Four of Anjali’s projects have been funded by several organizations, including the National Science Foundation, PepsiCo, and UNM’s Advance Women in STEM. Her latest funded proposal is entitled, Waste as a Resource: A thermo-chemical System to Recover Metals and Produce Oil from Sewage Sludges, and extends from August 2021 to July 2022. Mulchandani is a member of six professional societies, including the American Academy of Environmental Engineers and Scientists, American Water Works Association, and the Sustainable Nanotechnology Organization. She has been an invited lecturer to several seminars, and has presented her research at over 30 conferences, symposiums and expositions.

Mulchandani received her BS (2014) in civil engineering, focusing on environmental engineering and hydrology concentrations from the University of California in Los Angeles. She obtained both her MS (2016) and PhD (2020) degrees in environmental engineering from Arizona State University in Tempe, and continued her studies as a postdoctoral researcher (2020) in the same field at Stanford University.

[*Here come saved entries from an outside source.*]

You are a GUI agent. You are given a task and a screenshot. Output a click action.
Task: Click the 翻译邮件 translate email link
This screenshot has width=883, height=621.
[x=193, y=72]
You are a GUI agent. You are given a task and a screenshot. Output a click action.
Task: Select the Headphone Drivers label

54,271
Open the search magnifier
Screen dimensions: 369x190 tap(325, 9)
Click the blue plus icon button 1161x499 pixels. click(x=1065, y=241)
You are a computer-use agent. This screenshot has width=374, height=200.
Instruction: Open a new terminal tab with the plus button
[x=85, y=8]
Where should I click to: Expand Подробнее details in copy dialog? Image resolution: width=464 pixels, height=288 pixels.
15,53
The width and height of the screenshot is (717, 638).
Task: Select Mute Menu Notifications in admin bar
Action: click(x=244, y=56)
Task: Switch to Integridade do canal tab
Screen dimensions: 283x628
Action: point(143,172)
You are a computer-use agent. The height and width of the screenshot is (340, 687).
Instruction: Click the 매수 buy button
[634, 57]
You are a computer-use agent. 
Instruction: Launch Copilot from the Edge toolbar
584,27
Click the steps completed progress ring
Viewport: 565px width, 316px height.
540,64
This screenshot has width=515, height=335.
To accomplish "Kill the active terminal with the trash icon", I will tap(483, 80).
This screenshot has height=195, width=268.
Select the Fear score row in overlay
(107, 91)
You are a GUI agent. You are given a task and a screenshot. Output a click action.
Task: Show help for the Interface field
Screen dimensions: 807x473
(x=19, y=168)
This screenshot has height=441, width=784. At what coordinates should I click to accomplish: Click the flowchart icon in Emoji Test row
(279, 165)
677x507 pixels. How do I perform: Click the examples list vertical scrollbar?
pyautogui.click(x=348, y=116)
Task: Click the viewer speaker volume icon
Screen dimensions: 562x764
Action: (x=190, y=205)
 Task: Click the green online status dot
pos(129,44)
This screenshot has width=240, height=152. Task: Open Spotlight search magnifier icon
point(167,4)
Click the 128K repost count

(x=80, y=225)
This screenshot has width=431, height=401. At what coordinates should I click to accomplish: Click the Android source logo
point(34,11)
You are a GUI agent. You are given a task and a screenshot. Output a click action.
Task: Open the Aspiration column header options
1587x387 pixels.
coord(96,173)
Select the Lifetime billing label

Regarding future goals and ambitions, Anjali is dedicated to pursuing her research in environmental engineering and water resources to tackle current and future water scarcity issues and promote resource recovery. She comments that, “the number of people who will be impacted by water scarcity is projected to increase over time… [and] simultaneously, we cannot continue to mine fresh resources and ignore the waste we produce.” Mulchandani aims to integrate this philosophy into her work with her research group, and continue informing her students of ways to better preserve natural resources and the communities who rely upon them. With this in mind, Anjali is optimistic about the future and states that she is “excited to work with creative minds who are excited to make our land safe and habitable.”